Take the line containing "Open the Group dropdown chevron" and all lines after it, through the end of the material, and repeat them exactly, pictures left out.

- - - - -

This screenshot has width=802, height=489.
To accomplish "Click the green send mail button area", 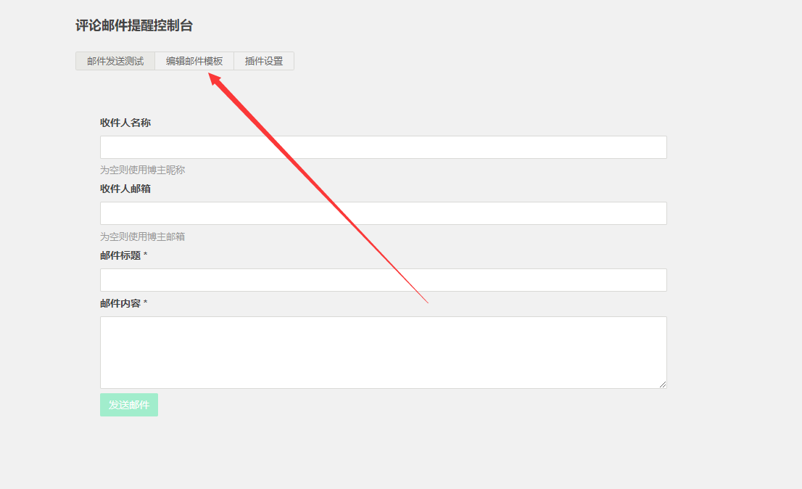I will pos(128,405).
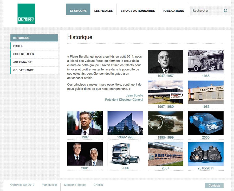234x191 pixels.
Task: Open the Plan du site link
Action: click(49, 185)
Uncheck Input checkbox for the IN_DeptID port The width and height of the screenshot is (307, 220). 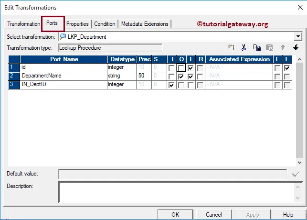coord(171,85)
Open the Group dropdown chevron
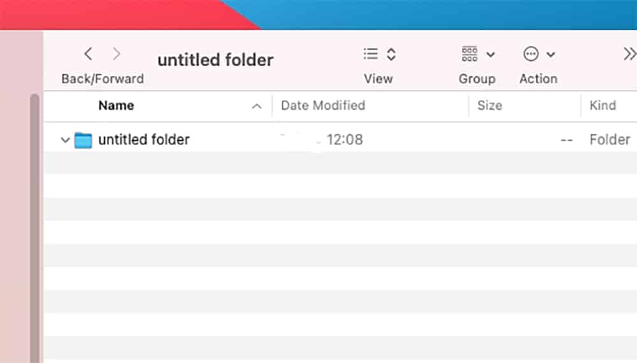 (490, 55)
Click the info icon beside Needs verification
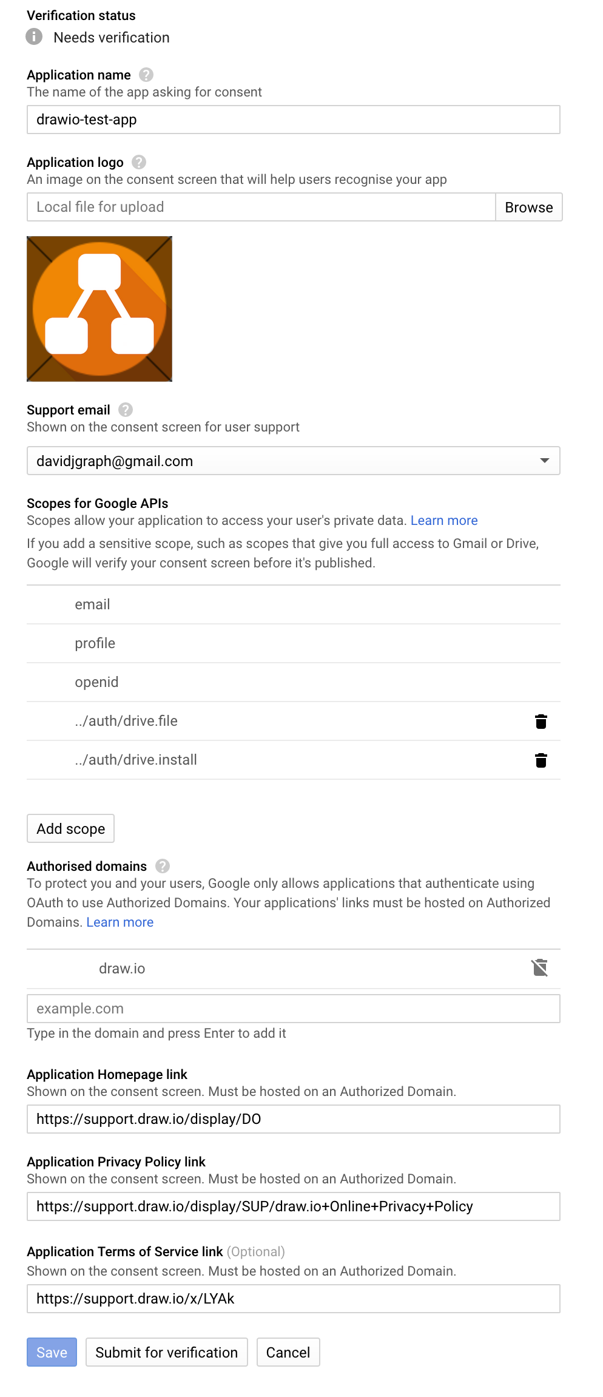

- - - - -

_Completed task_
Open the Group dropdown chevron
 (490, 55)
Click the info icon beside Needs verification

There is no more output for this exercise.